Выбрать главу

— Чо, Лёха, не застудишь ногу-то? Небось, в такой обувке холодно, — прикидывался Иван, что забыл об алёшкином протезе. — Дак как её тебе оттяпали? — в который раз спрашивал Иван.

И Алёша в который раз рассказывал ему.

— Не-е, летать на энтих гробиках залезных, да ишо сигать с парашутом, — не-е, энто не для меня! — в который раз, выслушав алёшину историю, повторял Иван. — А вот ты послушай, как мы всем батальоном приносили присягу ксёндзу, — начинал, наверное, в десятый раз рассказывать Иван про свою службу в Войске Польском. — Понимаешь, паненки спрашивают, как так, ожел польски, а мувить по-польски пан не можэ.

Далее шли были и небылицы о похождениях бравого подхорунжего с товарищами по плутону ланчности другего полку пехоты Войска Польскего.

Короткий февральский день спешил к финишу. Диск солнца, наколовшись на острые вершины елей и лиственниц, готов был свалиться за синеющую в далеке за Амуром сопку Шаман.

Вот и переезд, а за ним дорога переходила в главную улицу Тамбовки, которая другим концом упиралась в реку. Как и всякая главная улица, она называлась именем Ленина, в отличие от другой, Набережной. Вдоль главной улицы стояли вполне добротные избы коренных жителей Тамбовки, управление участка леспромхоза, сельсовет, правление рыболовецкого колхоза «Светлый путь», магазин рыбкоопа, возле которого толпились вербованные леспромхозовские рабочие, собиравшиеся отметить получение расчёта за январь.

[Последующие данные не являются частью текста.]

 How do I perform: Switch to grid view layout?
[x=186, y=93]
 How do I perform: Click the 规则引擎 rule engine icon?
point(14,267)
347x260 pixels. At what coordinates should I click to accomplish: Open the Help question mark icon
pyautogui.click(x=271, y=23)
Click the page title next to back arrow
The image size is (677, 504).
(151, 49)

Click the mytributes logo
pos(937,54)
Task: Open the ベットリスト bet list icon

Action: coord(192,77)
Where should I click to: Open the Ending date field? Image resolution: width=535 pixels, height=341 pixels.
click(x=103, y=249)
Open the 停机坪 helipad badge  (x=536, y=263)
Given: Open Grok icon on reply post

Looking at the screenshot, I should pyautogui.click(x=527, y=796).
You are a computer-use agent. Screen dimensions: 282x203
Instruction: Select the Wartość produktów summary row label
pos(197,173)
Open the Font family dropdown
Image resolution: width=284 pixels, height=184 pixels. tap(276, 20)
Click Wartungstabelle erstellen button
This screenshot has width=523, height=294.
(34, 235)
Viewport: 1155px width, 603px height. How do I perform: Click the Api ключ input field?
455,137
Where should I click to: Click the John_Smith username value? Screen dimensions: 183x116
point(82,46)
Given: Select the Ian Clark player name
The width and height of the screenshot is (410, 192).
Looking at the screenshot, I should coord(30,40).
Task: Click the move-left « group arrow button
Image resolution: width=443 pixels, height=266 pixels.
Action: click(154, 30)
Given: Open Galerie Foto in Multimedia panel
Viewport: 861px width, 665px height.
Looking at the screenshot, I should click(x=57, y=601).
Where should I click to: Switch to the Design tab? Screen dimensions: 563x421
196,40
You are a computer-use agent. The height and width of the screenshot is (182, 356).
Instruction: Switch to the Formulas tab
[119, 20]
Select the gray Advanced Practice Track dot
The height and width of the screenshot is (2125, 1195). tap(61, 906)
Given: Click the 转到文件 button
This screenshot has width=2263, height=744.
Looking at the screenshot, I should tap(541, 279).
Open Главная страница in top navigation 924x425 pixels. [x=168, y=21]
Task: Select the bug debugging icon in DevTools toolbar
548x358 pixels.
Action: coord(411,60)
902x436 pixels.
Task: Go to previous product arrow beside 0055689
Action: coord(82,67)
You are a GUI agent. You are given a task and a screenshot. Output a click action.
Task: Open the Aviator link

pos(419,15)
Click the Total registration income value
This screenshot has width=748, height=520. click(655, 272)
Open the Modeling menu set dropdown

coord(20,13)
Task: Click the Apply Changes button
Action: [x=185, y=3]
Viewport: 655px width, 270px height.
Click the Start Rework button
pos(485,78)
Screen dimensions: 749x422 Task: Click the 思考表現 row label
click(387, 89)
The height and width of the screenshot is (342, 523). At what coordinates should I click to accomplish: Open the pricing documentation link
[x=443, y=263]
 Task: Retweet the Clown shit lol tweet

Возле переезда на путях замер «поезд», состоявший из двух двуосных теплушек, двуосной платформы и двуосного же пассажирского вагона ни то третьего, ни то четвёртого класса. Вагончик был когда-то зелёного цвета с сохранившимся на боку немного облезлым двуглавым орлом Императорских железных дорог. Сосульки свисали с крыши вагона причудливыми гроздьями почти до самого полотна. Окна были покрыты полупрозрачной коркой льда, утолщающейся к низу. Такой причудливый вид он имел потому, что набитый до отказа рабочими леспромхоза, путешествующими от одной делянки до другой, или жителями Тамбовки, отправляющимися по своим делам в Комсомольск либо обратно, натапливался до такой степени, что снег на крыше вагона подтаивал, и талая вода стекая намерзала громадными серыми сталактитами. Поодаль стоял отцепленный паровоз серии «Щ» с длинной стефенсоновской трубой, тоже, видно, не крашеный со времён Верховного правителя, с еле заметным номером на будке машиниста и таким же, как на классном вагоне двуглавым орлом. Паровозик был пуст и уже еле дышал.

— Вот, падлы, опять заморозют паровоз, — проворчал хозяйственный Иван. Он не мог спокойно смотреть на любую бесхозяйственность. Такая уж у него была натура. Хозяйственная. Но он не был хозяином даже Машуте. — Наверное, опять у Настасьи Коняевой «чай» потребляють. Почитай, раньше завтрева их хрен кто оттедова выковыряет. — Заключил своё «следствие» Иван. — Ну, чо, Лёха, поехали до меня. У Параши сёдни щи да кета варёная с картошечкой. А под неё не грех бы и того. Есть у меня припрятанная в баньке беленькая, да одному ж не удобно. А так с гостем — можно. Параша ворчать не будет. Посидим, потолкуем, а завтра ты свои дела справляй. Вечером побанимся в честь субботы. А ты раздобудь у Кольки бутылочку. Примем её после баньки. У него, гада, там всё есть в превеликом достатке. Нехай поделится. Небось, уж баржу, что осенью затопил, списал. Потому как Нюрка в магазине липкие конфеты продаёт. А Фенька Шишкина, што у ево на базе ошивается, приволокла домой мешки с-под муки. Корку мучную отрываеть. Пустить потом под картошку.